Social Equity and Bus On-Time Performance in Canada’s Largest City

Document Type

Journal Article

Publication Date


Subject Area

place - north america, mode - bus, policy - equity, planning - surveys, operations - performance


Bus, Operation performance, Equity


Bus routes provide critical lifelines to disadvantaged travelers in major cities. Bus route performance is also more variable than the performance of other, grade-separated transit modes. Yet the social equity of bus operational performance is largely unexamined outside of limited statutory applications. Equity assessment methods for transit operations are similarly underdeveloped relative to equity analysis methods deployed in transit planning. This study examines the equity of bus on-time performance (OTP) in Toronto, Ontario, the largest city in Canada. Both census proximity and ridership profile approaches to defining equity routes are deployed, modifying United States Department of Transportation (U.S. DOT) Title VI methods to fit a Canadian context. Bus OTP in Toronto is found to be horizontally equitable. It is also found that the U.S. DOT approach of averaging performance between equity and non-equity routes masks the existence of underperforming routes with very significant ridership of color. These routes are overwhelmingly night routes, most of which are only classified as equity routes using a ridership definition.
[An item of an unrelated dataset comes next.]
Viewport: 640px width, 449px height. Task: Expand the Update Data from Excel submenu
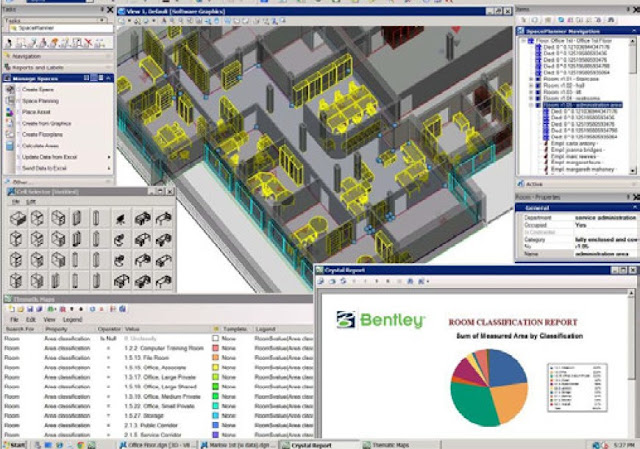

These results suggest that the underperformance of Toronto’s “Blue Night” network of overnight buses is a social equity issue. This OTP data is also applied to a household travel survey to identify disparities in the OTP of bus transit as experienced by different demographic groups throughout the city. It is found that recent immigrants and carless households, both heavily transit dependent populations in the Canadian context, experience lower on-time bus performance than other groups.